I am trying to implement write a simple quantized tensor linear multiplication. Assuming the weight matrix w3
of shape (14336, 4096) and the input tensor x
of shape (2, 512, 4096) where first dim is batch size. When using normal linear function it works fine and the output has shape (2,512, 14336). But when using quantizing the tensors and using the quantized linear function, pytorch returns error.
Exception has occurred: RuntimeError
shape '[1, 2, 4096]' is invalid for input of size 4194304
out_q = QF.linear(x_q, w3_q)
RuntimeError: shape '[1, 2, 4096]' is invalid for input of size 4194304
The code is as follows:
import torch
import torch.ao.nn.quantized.functional as QF
import torch.nn.functional as F
loaded_data = torch.load('ffn_w3_example.pt')
w3 = loaded_data['ffn_w3'].type(torch.float16).to('cuda')
x = loaded_data['x'].type(torch.float16).to('cuda')
original_out = loaded_data['out'].type(torch.float16).to('cuda')

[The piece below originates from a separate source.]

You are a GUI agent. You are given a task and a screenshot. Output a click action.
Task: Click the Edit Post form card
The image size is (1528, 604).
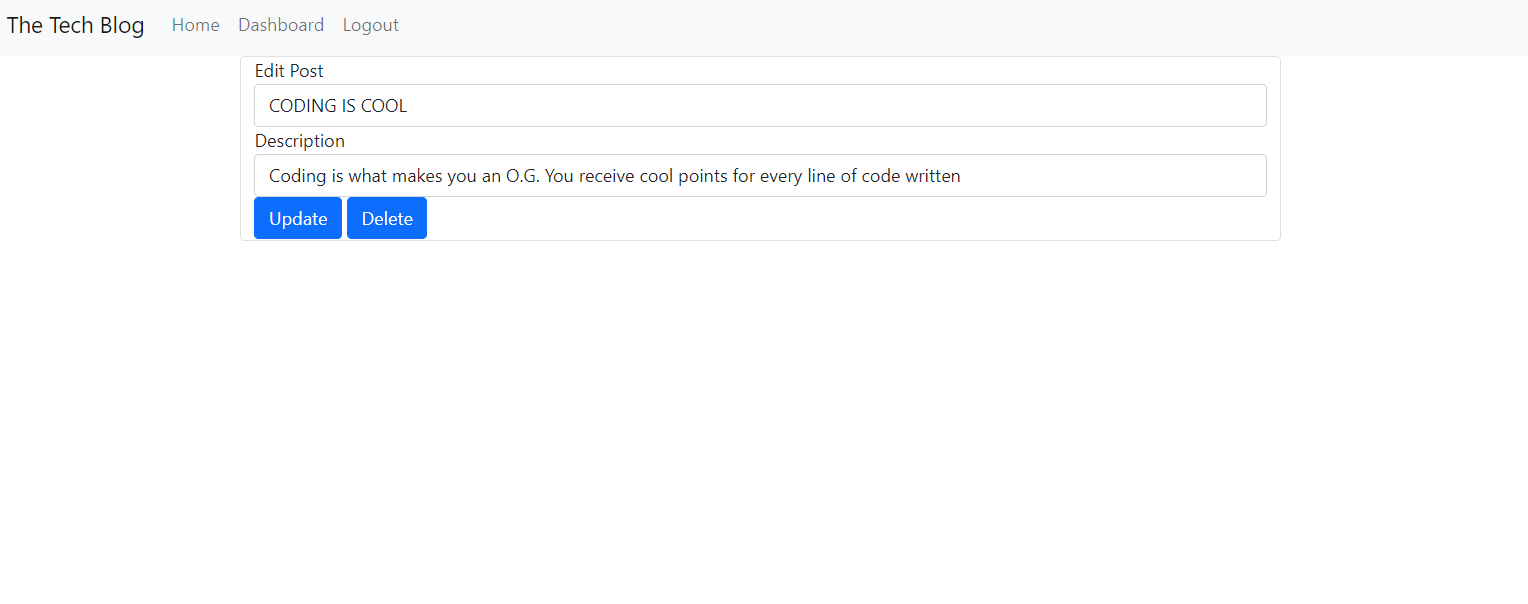coord(760,148)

out_noquant = F.linear(x,w3)
def scale_zpt_compute(inp, Q_MAX, Q_MIN):
scale = (inp.max() - inp.min()) / (Q_MAX - Q_MIN)
zero_point = torch.round(- torch.min(inp) / scale) + Q_MIN
return scale, zero_point
# quantize weight with qint8
Q_MAX = 127.0
Q_MIN = -127.0
scale, zero_point = scale_zpt_compute(w3, Q_MAX, Q_MIN)
w3_q = torch.quantize_per_tensor(w3.type(torch.float32), scale, zero_point,dtype=torch.qint8)
# quantize input with quint8
# apparently the quantized.nn.linear only supports quint8 as input
Q_MAX = 255.0
Q_MIN = 0.0
scale, zero_point = scale_zpt_compute(x, Q_MAX, Q_MIN)
x_q = torch.quantize_per_tensor(x.type(torch.float32), scale, zero_point, dtype=torch.quint8)
out_q = QF.linear(x_q, w3_q)
My torch version shows: '2.4.1+cu121'
. It seems that the quantized linear QF.linear
does not provide the exact similar functionality to F.linear
. The shape shown in the error message suggests that for some internal calculation it transposes the batch size dimension to second place and for some reason ignores the 512 dims setting it to 1, which will cause the exception that it won’t match the total number of elements. Could you please guide me on this matter why this is happening?